[START OF Text segment]
British High Commissioner to Nigeria
- In office 1983–1984
- Monarch: Elizabeth II
- Prime Minister: Margaret Thatcher
- Preceded by: Mervyn Brown
- Succeeded by: Martin Ewans

British High Commissioner to Singapore
- In office 1985–1987
- Monarch: Elizabeth II
- Prime Minister: Margaret Thatcher
- Preceded by: Peter Moon
- Succeeded by: Michael Pike

Personal details
- Born: 28 May 1927
- Died: 20 July 1990 (aged 63)

= Hamilton Whyte =

Former British Diplomat (1927 - 1990)

(William Erskine) Hamilton Whyte (28 May 1927 - 20 July 1990) was a British former diplomat who was most notable for being the High Commissioner to Nigeria during the Dikko affair.

== Education ==
Whyte was educated at King's School, Bruton; and Queens' College, Cambridge.
[END OF Text segment]
[START OF Supplied records]
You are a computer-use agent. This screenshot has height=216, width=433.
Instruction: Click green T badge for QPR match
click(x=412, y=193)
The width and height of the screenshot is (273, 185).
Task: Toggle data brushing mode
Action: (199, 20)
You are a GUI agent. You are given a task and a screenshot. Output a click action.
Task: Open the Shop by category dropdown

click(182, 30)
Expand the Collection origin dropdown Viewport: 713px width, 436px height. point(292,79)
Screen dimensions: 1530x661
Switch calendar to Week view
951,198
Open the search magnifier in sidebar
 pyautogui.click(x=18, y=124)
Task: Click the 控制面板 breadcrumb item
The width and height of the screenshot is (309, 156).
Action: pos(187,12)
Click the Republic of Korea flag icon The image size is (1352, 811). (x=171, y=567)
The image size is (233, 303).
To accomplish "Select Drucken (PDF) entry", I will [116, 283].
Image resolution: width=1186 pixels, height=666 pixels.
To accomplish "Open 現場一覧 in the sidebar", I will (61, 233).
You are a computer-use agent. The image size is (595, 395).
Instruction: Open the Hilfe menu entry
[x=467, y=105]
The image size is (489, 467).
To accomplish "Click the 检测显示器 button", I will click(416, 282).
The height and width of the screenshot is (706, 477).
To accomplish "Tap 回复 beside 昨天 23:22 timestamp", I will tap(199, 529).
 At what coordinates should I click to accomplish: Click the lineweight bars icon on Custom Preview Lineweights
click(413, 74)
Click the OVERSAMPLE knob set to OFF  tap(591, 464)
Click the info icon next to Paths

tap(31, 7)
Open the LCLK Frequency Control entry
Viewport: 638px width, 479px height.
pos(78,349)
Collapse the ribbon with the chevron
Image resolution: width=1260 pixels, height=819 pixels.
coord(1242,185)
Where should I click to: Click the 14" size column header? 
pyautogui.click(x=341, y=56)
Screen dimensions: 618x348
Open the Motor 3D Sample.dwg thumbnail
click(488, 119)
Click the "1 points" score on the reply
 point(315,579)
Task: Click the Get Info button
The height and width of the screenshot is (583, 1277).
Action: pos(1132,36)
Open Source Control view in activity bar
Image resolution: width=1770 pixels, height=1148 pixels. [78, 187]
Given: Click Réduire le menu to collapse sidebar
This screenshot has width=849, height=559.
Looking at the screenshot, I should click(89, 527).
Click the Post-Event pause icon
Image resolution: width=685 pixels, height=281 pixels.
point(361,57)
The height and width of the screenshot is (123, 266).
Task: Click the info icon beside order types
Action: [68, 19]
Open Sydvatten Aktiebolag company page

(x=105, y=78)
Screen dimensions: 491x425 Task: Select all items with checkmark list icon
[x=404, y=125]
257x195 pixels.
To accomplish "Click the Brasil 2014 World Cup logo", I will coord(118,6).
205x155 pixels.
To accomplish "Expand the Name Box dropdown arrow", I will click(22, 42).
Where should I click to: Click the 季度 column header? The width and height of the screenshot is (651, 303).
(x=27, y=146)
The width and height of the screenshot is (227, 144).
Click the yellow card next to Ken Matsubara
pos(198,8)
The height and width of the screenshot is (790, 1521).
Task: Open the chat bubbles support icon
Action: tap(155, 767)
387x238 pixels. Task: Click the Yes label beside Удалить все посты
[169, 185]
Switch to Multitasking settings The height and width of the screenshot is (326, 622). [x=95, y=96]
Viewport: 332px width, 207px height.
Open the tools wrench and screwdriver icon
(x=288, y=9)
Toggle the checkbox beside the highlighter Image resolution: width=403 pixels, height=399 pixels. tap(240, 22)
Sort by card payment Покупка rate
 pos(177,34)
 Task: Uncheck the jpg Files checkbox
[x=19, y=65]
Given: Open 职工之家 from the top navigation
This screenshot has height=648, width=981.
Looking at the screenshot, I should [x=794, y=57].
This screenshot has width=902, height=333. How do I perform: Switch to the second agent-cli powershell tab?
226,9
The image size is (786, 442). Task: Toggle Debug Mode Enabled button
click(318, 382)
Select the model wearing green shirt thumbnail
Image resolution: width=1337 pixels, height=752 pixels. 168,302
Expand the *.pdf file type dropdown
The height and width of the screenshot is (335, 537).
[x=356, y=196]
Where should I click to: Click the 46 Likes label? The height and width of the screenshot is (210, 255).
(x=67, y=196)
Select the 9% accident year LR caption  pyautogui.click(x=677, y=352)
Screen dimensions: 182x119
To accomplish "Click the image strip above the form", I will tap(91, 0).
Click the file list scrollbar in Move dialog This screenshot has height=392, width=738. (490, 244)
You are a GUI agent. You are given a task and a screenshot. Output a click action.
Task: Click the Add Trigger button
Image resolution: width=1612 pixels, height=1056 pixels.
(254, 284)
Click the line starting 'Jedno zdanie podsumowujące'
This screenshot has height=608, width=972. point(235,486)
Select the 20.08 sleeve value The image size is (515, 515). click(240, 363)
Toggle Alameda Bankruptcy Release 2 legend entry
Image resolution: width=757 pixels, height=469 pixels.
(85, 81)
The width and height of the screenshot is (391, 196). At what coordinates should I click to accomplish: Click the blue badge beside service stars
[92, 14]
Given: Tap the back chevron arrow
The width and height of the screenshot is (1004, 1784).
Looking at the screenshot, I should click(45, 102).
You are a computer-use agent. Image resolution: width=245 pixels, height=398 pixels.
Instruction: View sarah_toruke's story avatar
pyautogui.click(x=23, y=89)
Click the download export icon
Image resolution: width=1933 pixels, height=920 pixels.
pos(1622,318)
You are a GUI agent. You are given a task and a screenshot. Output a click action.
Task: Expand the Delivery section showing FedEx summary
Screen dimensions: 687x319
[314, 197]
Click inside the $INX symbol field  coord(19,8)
[END OF Supplied records]
Actions to take:
(a) According to the Hamilton Whyte biography, who preceded him as British High Commissioner to Nigeria?
(b) Write the next part of the Hamilton Whyte biography, picking up after its final sentence.

Answers for the exercise:
(a) Mervyn Brown

(b)
== Career ==
After wartime service in the Royal Navy he joined the War Office and then, in 1952, the Diplomatic Service. Whyte served in Vienna, Bangkok, New York and Kinshasa. He was Director-General of British Information Services; and then Head of the News Department at the Foreign Office from 1976 to 1979. He was Minister (Economic and Social Affairs) for the UK Mission to the UN from 1979 to 1981; Deputy Permanent Representative to the UN from 1981 to 1983; High Commissioner in Nigeria and Ambassador (non-resident) to Benin from 1983 to84; and High Commissioner in Singapore from 1985 to 1987.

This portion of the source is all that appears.